Quand ma fille de quatre ans, Camille, m’a supplié de quitter la maison de ma compagne Élise, j’ai tout de suite senti que quelque chose n’allait pas. Cette peur qu’elle exprimait n’avait rien à voir avec ce que j’avais déjà vu auparavant. Aussi fort que je voulais la rassurer, je ne pouvais ignorer l’urgence dans sa voix tremblante.
« Camille, n’oublie pas ta veste », lançai-je en attrapant mes clés sur la table.
« Je n’en ai pas besoin, papa ! » cria-t-elle en réponse, sa voix étouffée depuis le placard où elle devait sûrement chercher ses baskets pailletées préférées.
Je souris, secouant la tête. À seulement quatre ans, Camille avait déjà une forte personnalité. Être père célibataire n’était pas simple — l’élever seul, encore moins. Sa mère, Sarah, nous avait quittés avant même que Camille souffle sa première bougie. Elle avait décidé que la maternité n’était pas faite pour elle. Depuis, c’était juste nous deux.
La première année fut la plus éprouvante. Camille pleurait sans cesse, et je n’avais aucune idée de comment la calmer. Je la berçais pendant des heures, pour la voir se réveiller quelques minutes seulement après l’avoir posée. Mais peu à peu, nous avons trouvé notre équilibre.

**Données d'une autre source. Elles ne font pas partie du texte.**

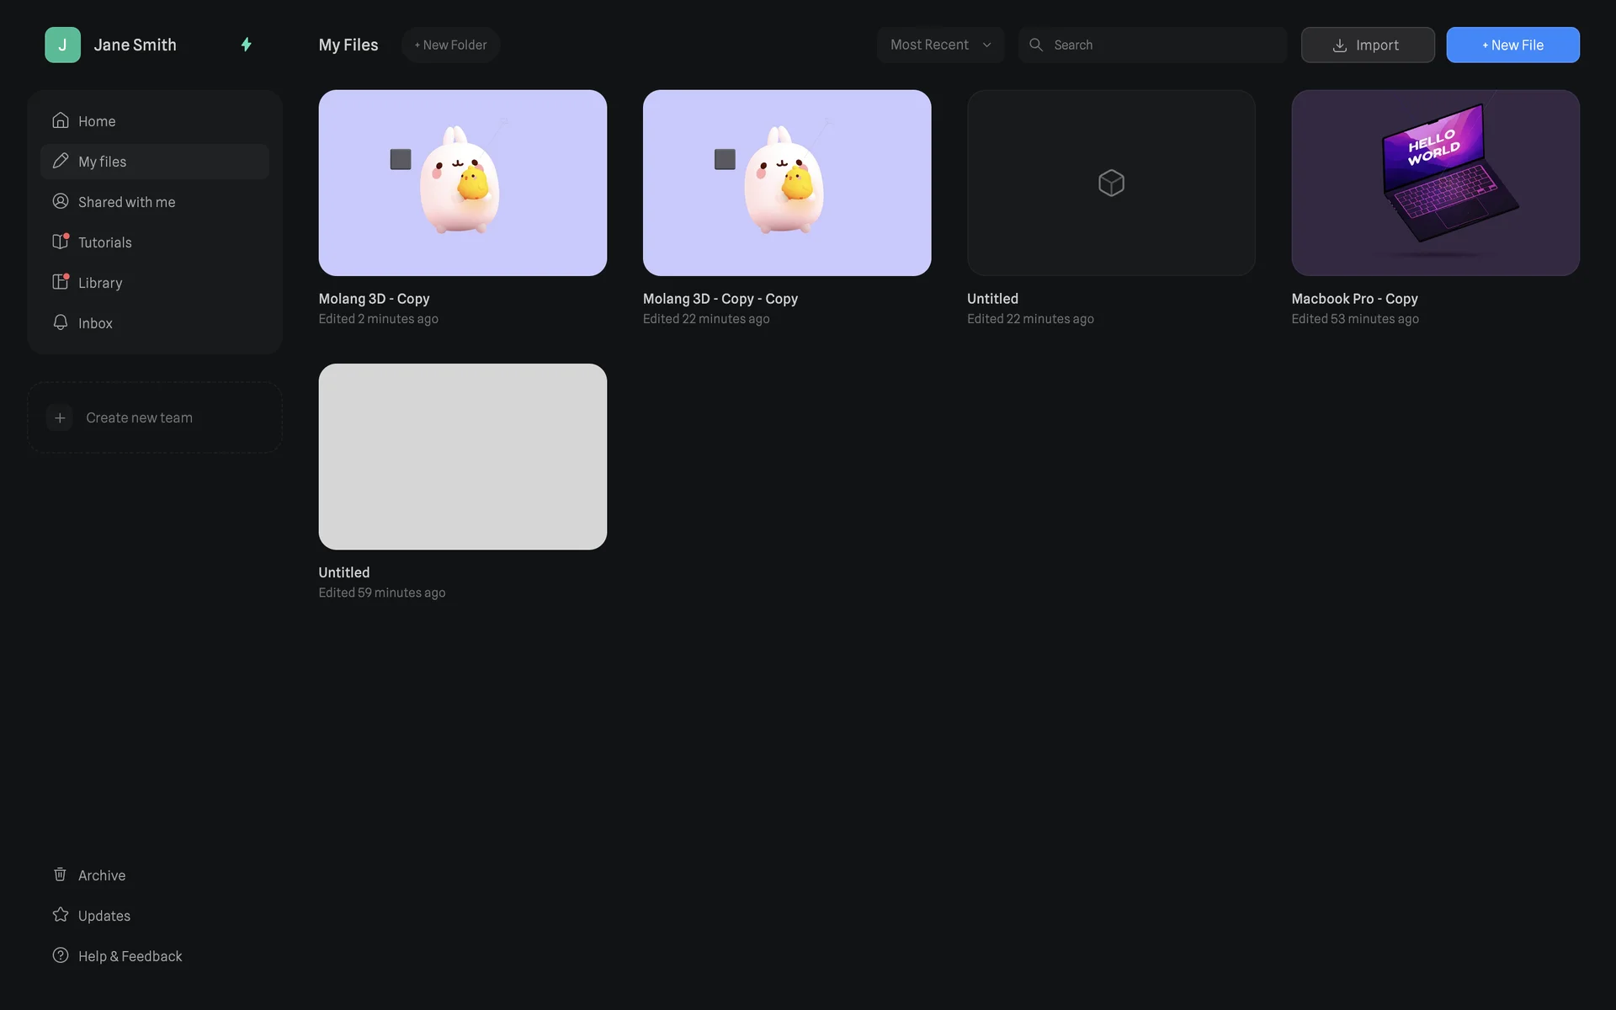Click the Updates star icon
The width and height of the screenshot is (1616, 1010).
pyautogui.click(x=61, y=915)
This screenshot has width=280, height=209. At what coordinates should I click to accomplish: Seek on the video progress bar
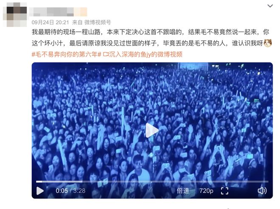tap(152, 182)
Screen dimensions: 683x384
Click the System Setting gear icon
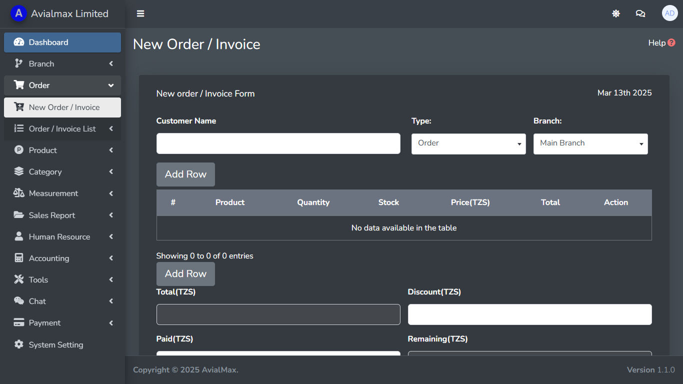pos(19,345)
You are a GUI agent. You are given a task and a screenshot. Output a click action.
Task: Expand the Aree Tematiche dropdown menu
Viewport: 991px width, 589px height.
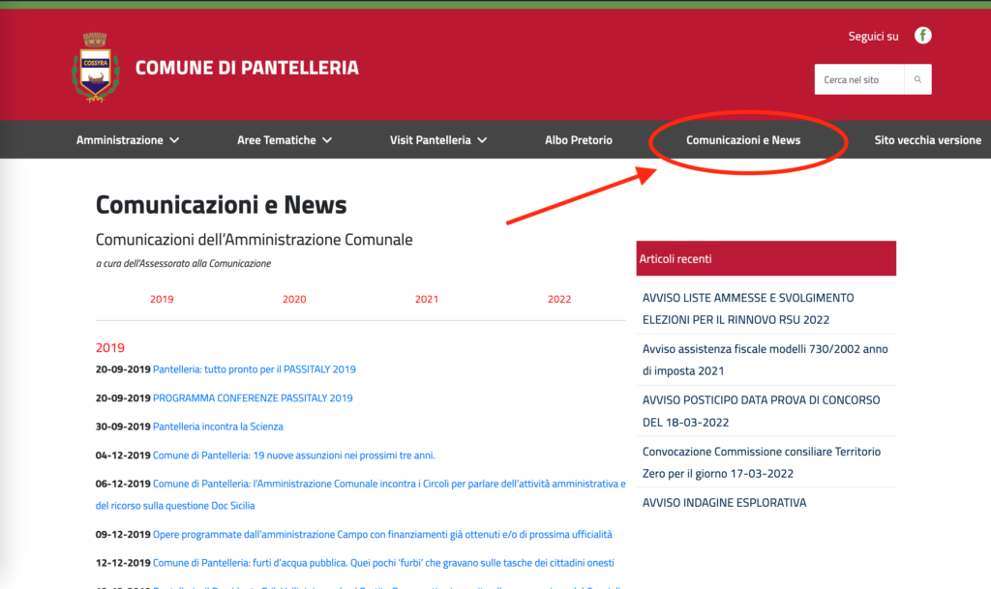[x=285, y=140]
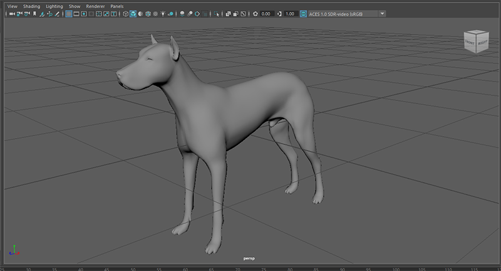Expand the Renderer menu
This screenshot has height=271, width=501.
95,6
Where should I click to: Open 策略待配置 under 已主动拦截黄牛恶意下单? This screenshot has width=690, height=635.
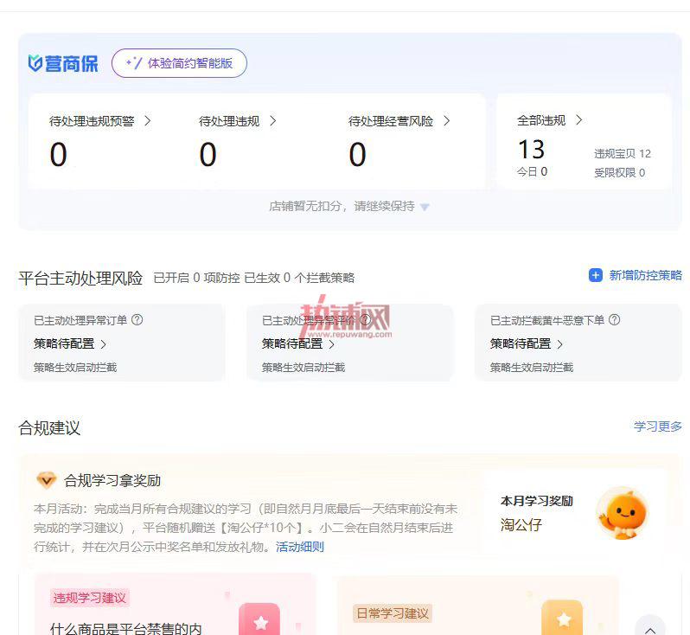coord(527,343)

Il y a trois mois, j’ai rencontré Élise. J’étais entré dans ce café pour mon café noir habituel, sans sucre ni crème. Elle était derrière moi, portant une écharpe rouge et un sourire qui captait immédiatement l’attention. « On dirait que tu aurais besoin de quelque chose de plus fort que ce café », avait-elle plaisanté.
Cette simple remarque a débouché sur une longue conversation, puis un rendez-vous. Élise était chaleureuse, facile à vivre. Camille l’avait déjà vue deux fois, et elles semblaient bien s’entendre. Camille n’était pas du genre à cacher ses sentiments. Si quelqu’un lui déplaisait, elle le disait clairement. Le fait qu’elle souriait avec Élise m’avait donné de l’espoir.
« On est bientôt arrivés ? » demanda Camille, collant son nez à la vitre.
« Presque », répondis-je en essayant de ne pas rire.
Ce soir-là, c’était notre première visite chez Élise. Elle nous avait invités à dîner et à regarder un film, et Camille n’avait cessé d’en parler toute la semaine.
En arrivant, Camille s’exclama : « Elle a des guirlandes lumineuses ! »
Je levai les yeux vers le balcon où de petites lumières dorées scintillaient doucement. « C’est joli, hein ? »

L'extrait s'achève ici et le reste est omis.